Tuesday, March 08, 2011

Push for concealed carry renewed

By Lauren N. Johnson

Gun owners in Illinois would be allowed to legally conceal and carry firearms under legislation that would require sheriffs and the Illinois State Police to process and issue licenses.

House Bill 148, sponsored by Rep. Brandon Phelps, a Harrisburg Democrat, would require applicants to have eight hours of firearm training, gun range qualifications and notice of carry zones where individuals would be allowed to bring their firearms. A House committee approved the bill today with bipartisan support.

Illinois would join 48 other states with laws permitting concealed carry of firearms, if the measure is approved on the House floor, by the Senate and signed by the governor.
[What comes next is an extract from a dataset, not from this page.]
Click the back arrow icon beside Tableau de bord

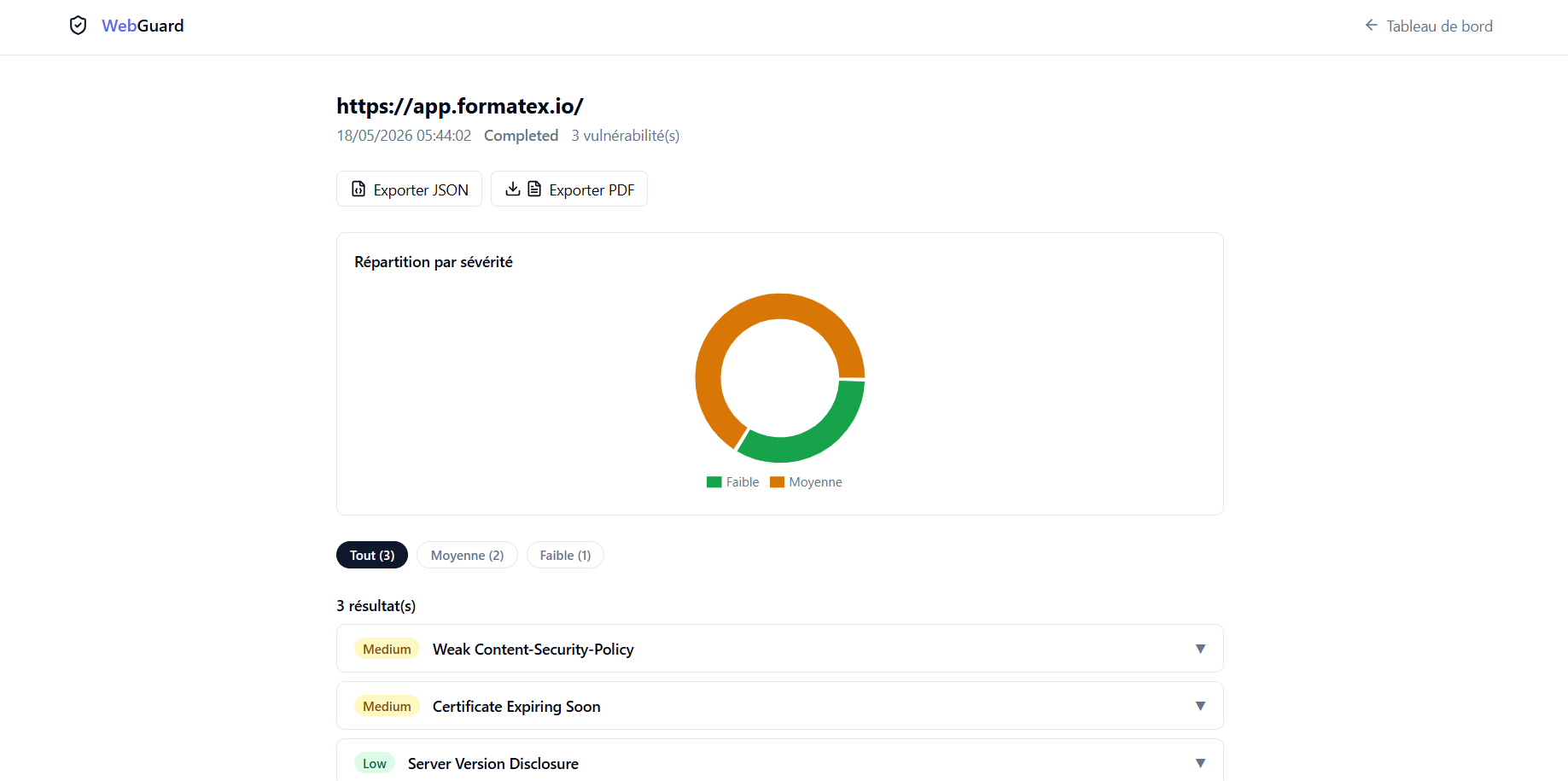click(1371, 26)
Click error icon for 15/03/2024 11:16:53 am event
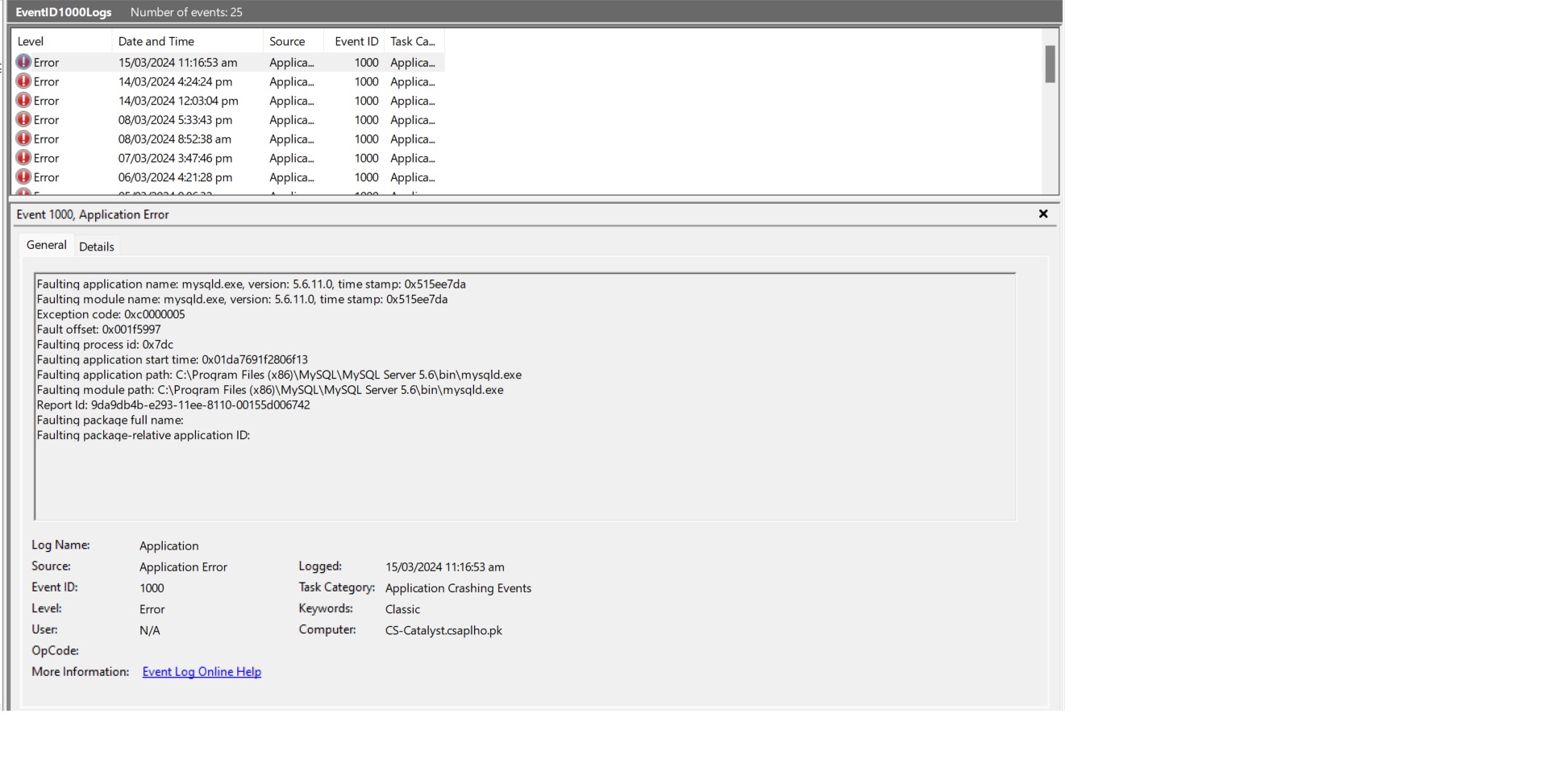Viewport: 1548px width, 784px height. click(23, 62)
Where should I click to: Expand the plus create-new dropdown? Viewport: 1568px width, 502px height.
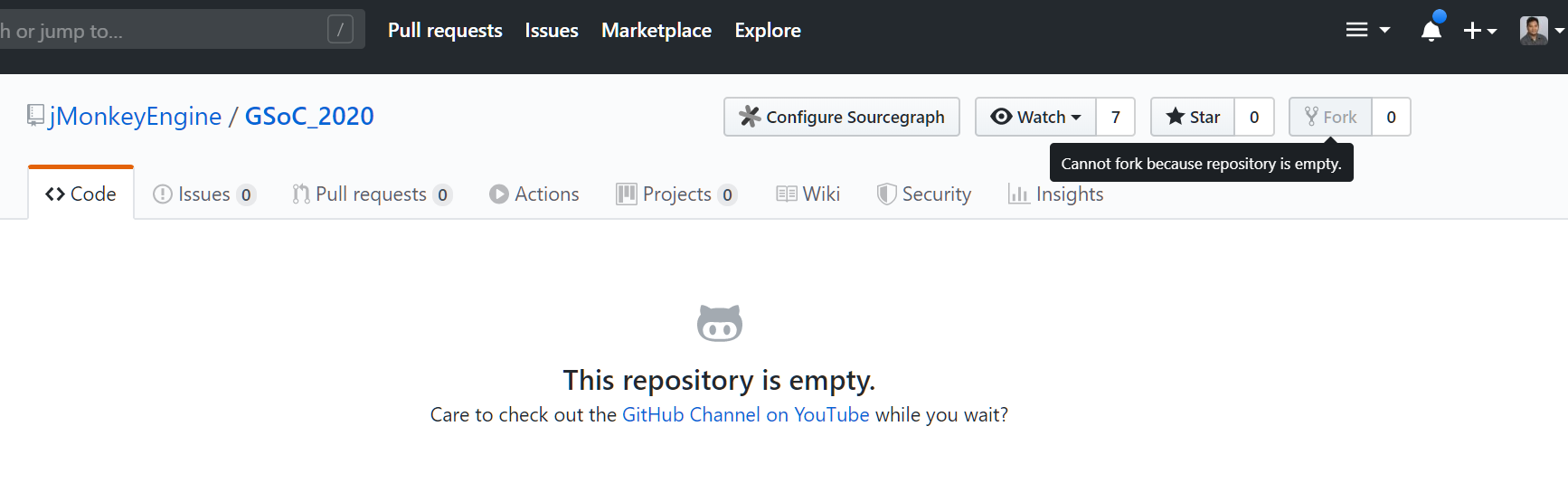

“The gangbangers are the problem,” said Todd Vandermyde, a lobbyist for the National Rifle Association. The fact that Illinois does not allow concealed carry when 49 other states do is "just a slap in the face to the law-abiding citizens in this state that work hard, live the right way, and they just don’t want to feel like they are going to be victims every time they step out the door because the gangs are controlling the streets,” he said.

After negotiations with the law enforcement agencies and advocacy groups throughout the state, proponents of the legislation said it is “fair and equitable” and would benefit law-abiding Illinois citizens who want to protect themselves.

Two downstate sheriffs, Bob Houston of Tazewell County and Jeff Standard of Fulton County, took issue with gun ownership being restricted to those in law enforcement only. “We all want to defend our constitutional rights,” Houston said.

“The right to defend your own life is more important than any of the others. If you don’t have that one, the other ones kind of pale in comparison,” Houston said. Standard said a 20- to 30-minute emergency response time is common in his county, and he feels that residents should be able to protect themselves if the police are not present.

Opponents of the measure said qualifications for applications were loosely defined, fail to mention background checks of applicants with mental health illnesses and would decriminalize incidents when firearm permit holders trespass into areas that ban concealed carry. Samantha Fields, an assistant to Chicago Mayor Richard Daley, said, “There is no evidence that proves that a concealed-carry state is a safer state.” If the legislature approves the legislation and Gov. Pat Quinn signs it, Chicago could go from having a ban on handguns, which was overturned by the U.S. Supreme Court last June, to allowing concealed carry within less than a year.